REQUIRED TASK> Give back every one of the records below, word for word, with no changes.
***** SUPPLIED ENTRIES *****
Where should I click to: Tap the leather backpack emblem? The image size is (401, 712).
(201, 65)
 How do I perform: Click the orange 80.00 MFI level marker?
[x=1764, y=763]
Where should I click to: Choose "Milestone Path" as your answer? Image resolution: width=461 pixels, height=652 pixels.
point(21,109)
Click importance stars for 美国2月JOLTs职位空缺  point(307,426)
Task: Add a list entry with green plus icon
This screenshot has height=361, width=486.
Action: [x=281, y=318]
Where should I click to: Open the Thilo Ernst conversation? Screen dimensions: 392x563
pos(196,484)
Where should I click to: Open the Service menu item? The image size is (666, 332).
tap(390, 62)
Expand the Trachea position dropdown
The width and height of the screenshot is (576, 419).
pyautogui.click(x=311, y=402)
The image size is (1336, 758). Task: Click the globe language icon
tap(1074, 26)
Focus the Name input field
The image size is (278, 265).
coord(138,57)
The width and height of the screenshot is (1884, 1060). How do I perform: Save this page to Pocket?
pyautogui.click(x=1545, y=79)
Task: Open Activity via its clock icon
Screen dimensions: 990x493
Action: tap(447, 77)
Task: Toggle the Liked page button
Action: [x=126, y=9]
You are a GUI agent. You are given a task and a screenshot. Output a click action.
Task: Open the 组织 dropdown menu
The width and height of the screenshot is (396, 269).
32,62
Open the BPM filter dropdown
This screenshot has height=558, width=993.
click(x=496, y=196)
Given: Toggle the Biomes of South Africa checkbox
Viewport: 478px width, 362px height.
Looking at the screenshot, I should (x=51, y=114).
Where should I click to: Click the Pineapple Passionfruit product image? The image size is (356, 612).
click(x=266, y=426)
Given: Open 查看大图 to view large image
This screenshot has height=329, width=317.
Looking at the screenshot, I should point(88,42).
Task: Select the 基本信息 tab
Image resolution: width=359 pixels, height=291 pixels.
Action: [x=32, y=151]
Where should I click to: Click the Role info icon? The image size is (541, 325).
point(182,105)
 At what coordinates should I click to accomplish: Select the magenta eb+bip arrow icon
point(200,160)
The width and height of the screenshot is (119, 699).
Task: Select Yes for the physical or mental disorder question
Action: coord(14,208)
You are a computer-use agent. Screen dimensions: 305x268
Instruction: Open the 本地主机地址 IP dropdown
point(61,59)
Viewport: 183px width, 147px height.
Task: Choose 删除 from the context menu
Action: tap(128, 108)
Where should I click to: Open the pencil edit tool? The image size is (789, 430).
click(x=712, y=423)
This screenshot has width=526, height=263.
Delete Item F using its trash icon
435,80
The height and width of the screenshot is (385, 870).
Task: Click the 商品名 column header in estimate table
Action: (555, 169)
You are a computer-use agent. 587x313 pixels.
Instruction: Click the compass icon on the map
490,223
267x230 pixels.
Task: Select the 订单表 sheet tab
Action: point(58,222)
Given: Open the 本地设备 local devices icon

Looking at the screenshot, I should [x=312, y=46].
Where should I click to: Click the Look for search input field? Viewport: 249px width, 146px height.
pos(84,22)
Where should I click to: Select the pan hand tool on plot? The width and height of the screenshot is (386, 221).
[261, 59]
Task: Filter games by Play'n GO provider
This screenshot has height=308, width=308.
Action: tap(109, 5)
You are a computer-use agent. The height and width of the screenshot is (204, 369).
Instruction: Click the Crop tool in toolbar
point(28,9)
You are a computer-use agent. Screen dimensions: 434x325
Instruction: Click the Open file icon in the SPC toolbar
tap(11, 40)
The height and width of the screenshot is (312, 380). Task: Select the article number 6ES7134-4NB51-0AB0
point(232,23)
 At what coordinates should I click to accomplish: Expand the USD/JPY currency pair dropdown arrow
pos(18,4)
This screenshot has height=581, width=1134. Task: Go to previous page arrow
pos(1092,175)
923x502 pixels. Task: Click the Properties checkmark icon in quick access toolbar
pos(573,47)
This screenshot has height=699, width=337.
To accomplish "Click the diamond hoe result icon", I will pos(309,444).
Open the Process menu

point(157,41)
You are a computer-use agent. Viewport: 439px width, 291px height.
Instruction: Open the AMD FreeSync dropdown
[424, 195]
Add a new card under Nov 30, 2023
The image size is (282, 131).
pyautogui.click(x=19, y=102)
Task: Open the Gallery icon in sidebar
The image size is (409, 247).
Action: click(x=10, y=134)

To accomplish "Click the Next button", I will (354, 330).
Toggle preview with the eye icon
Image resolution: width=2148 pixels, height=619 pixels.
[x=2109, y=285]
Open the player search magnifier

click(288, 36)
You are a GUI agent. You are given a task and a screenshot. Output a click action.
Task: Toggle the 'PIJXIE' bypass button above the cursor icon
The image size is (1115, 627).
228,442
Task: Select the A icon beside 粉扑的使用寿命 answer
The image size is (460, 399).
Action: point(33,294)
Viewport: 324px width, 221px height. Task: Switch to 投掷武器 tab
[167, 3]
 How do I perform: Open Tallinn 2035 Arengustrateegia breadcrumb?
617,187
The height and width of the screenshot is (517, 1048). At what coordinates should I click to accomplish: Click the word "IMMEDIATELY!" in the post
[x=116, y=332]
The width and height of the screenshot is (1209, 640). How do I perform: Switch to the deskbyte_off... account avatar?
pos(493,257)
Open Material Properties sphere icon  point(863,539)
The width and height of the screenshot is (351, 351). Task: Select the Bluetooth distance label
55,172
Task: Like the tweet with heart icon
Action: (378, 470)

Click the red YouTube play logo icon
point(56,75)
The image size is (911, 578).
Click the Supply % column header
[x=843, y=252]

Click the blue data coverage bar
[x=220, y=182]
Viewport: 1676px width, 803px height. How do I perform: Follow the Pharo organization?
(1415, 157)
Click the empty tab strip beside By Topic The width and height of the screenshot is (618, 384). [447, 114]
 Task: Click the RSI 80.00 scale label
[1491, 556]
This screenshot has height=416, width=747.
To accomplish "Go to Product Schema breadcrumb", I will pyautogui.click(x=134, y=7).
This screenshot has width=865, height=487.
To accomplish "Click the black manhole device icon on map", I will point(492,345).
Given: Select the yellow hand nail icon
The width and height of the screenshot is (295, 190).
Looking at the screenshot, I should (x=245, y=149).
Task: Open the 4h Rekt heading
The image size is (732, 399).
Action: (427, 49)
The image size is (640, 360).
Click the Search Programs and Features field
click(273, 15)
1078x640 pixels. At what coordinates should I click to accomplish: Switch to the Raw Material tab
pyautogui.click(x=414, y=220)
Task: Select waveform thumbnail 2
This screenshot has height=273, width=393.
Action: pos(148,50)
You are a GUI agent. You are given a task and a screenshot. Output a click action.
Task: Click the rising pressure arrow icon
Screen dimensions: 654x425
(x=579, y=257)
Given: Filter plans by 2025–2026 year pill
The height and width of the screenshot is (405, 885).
*****
TASK OUTPUT>
Where should I click to: Tap the leather backpack emblem? The image size is (401, 712).
(201, 65)
 How do I perform: Click the orange 80.00 MFI level marker?
[x=1764, y=763]
Where should I click to: Choose "Milestone Path" as your answer? Image resolution: width=461 pixels, height=652 pixels.
point(21,109)
Click importance stars for 美国2月JOLTs职位空缺  point(307,426)
Task: Add a list entry with green plus icon
This screenshot has height=361, width=486.
Action: [x=281, y=318]
Where should I click to: Open the Thilo Ernst conversation? Screen dimensions: 392x563
pos(196,484)
Where should I click to: Open the Service menu item? The image size is (666, 332).
tap(390, 62)
Expand the Trachea position dropdown
The width and height of the screenshot is (576, 419).
pyautogui.click(x=311, y=402)
The image size is (1336, 758). Task: Click the globe language icon
tap(1074, 26)
Focus the Name input field
The image size is (278, 265).
coord(138,57)
The width and height of the screenshot is (1884, 1060). How do I perform: Save this page to Pocket?
pyautogui.click(x=1545, y=79)
Task: Open Activity via its clock icon
Screen dimensions: 990x493
Action: tap(447, 77)
Task: Toggle the Liked page button
Action: [x=126, y=9]
You are a GUI agent. You are given a task and a screenshot. Output a click action.
Task: Open the 组织 dropdown menu
The width and height of the screenshot is (396, 269).
32,62
Open the BPM filter dropdown
This screenshot has height=558, width=993.
click(x=496, y=196)
Given: Toggle the Biomes of South Africa checkbox
Viewport: 478px width, 362px height.
Looking at the screenshot, I should (x=51, y=114).
Where should I click to: Click the Pineapple Passionfruit product image? The image size is (356, 612).
click(x=266, y=426)
Given: Open 查看大图 to view large image
This screenshot has height=329, width=317.
Looking at the screenshot, I should point(88,42).
Task: Select the 基本信息 tab
Image resolution: width=359 pixels, height=291 pixels.
Action: [x=32, y=151]
Where should I click to: Click the Role info icon? The image size is (541, 325).
point(182,105)
 At what coordinates should I click to accomplish: Select the magenta eb+bip arrow icon
point(200,160)
The width and height of the screenshot is (119, 699).
Task: Select Yes for the physical or mental disorder question
Action: coord(14,208)
You are a computer-use agent. Screen dimensions: 305x268
Instruction: Open the 本地主机地址 IP dropdown
point(61,59)
Viewport: 183px width, 147px height.
Task: Choose 删除 from the context menu
Action: tap(128, 108)
Where should I click to: Open the pencil edit tool? The image size is (789, 430).
click(x=712, y=423)
This screenshot has width=526, height=263.
Delete Item F using its trash icon
435,80
The height and width of the screenshot is (385, 870).
Task: Click the 商品名 column header in estimate table
Action: (555, 169)
You are a computer-use agent. 587x313 pixels.
Instruction: Click the compass icon on the map
490,223
267x230 pixels.
Task: Select the 订单表 sheet tab
Action: point(58,222)
Given: Open the 本地设备 local devices icon

Looking at the screenshot, I should [x=312, y=46].
Where should I click to: Click the Look for search input field? Viewport: 249px width, 146px height.
pos(84,22)
Where should I click to: Select the pan hand tool on plot? The width and height of the screenshot is (386, 221).
[261, 59]
Task: Filter games by Play'n GO provider
This screenshot has height=308, width=308.
Action: tap(109, 5)
You are a computer-use agent. The height and width of the screenshot is (204, 369).
Instruction: Click the Crop tool in toolbar
point(28,9)
You are a computer-use agent. Screen dimensions: 434x325
Instruction: Click the Open file icon in the SPC toolbar
tap(11, 40)
The height and width of the screenshot is (312, 380). Task: Select the article number 6ES7134-4NB51-0AB0
point(232,23)
 At what coordinates should I click to accomplish: Expand the USD/JPY currency pair dropdown arrow
pos(18,4)
This screenshot has height=581, width=1134. Task: Go to previous page arrow
pos(1092,175)
923x502 pixels. Task: Click the Properties checkmark icon in quick access toolbar
pos(573,47)
This screenshot has height=699, width=337.
To accomplish "Click the diamond hoe result icon", I will pos(309,444).
Open the Process menu

point(157,41)
You are a computer-use agent. Viewport: 439px width, 291px height.
Instruction: Open the AMD FreeSync dropdown
[424, 195]
Add a new card under Nov 30, 2023
The image size is (282, 131).
pyautogui.click(x=19, y=102)
Task: Open the Gallery icon in sidebar
The image size is (409, 247).
Action: click(x=10, y=134)

To accomplish "Click the Next button", I will (354, 330).
Toggle preview with the eye icon
Image resolution: width=2148 pixels, height=619 pixels.
[x=2109, y=285]
Open the player search magnifier

click(288, 36)
You are a GUI agent. You are given a task and a screenshot. Output a click action.
Task: Toggle the 'PIJXIE' bypass button above the cursor icon
The image size is (1115, 627).
228,442
Task: Select the A icon beside 粉扑的使用寿命 answer
The image size is (460, 399).
Action: point(33,294)
Viewport: 324px width, 221px height. Task: Switch to 投掷武器 tab
[167, 3]
 How do I perform: Open Tallinn 2035 Arengustrateegia breadcrumb?
617,187
The height and width of the screenshot is (517, 1048). At what coordinates should I click to accomplish: Click the word "IMMEDIATELY!" in the post
[x=116, y=332]
The width and height of the screenshot is (1209, 640). How do I perform: Switch to the deskbyte_off... account avatar?
pos(493,257)
Open Material Properties sphere icon  point(863,539)
The width and height of the screenshot is (351, 351). Task: Select the Bluetooth distance label
55,172
Task: Like the tweet with heart icon
Action: (378, 470)

Click the red YouTube play logo icon
point(56,75)
The image size is (911, 578).
Click the Supply % column header
[x=843, y=252]

Click the blue data coverage bar
[x=220, y=182]
Viewport: 1676px width, 803px height. How do I perform: Follow the Pharo organization?
(1415, 157)
Click the empty tab strip beside By Topic The width and height of the screenshot is (618, 384). [447, 114]
 Task: Click the RSI 80.00 scale label
[1491, 556]
This screenshot has height=416, width=747.
To accomplish "Go to Product Schema breadcrumb", I will pyautogui.click(x=134, y=7).
This screenshot has width=865, height=487.
To accomplish "Click the black manhole device icon on map", I will point(492,345).
Given: Select the yellow hand nail icon
The width and height of the screenshot is (295, 190).
Looking at the screenshot, I should (x=245, y=149).
Task: Open the 4h Rekt heading
The image size is (732, 399).
Action: (427, 49)
The image size is (640, 360).
Click the Search Programs and Features field
click(273, 15)
1078x640 pixels. At what coordinates should I click to accomplish: Switch to the Raw Material tab
pyautogui.click(x=414, y=220)
Task: Select waveform thumbnail 2
This screenshot has height=273, width=393.
Action: pos(148,50)
You are a GUI agent. You are given a task and a screenshot. Output a click action.
Task: Click the rising pressure arrow icon
Screen dimensions: 654x425
(x=579, y=257)
Given: Filter plans by 2025–2026 year pill
The height and width of the screenshot is (405, 885).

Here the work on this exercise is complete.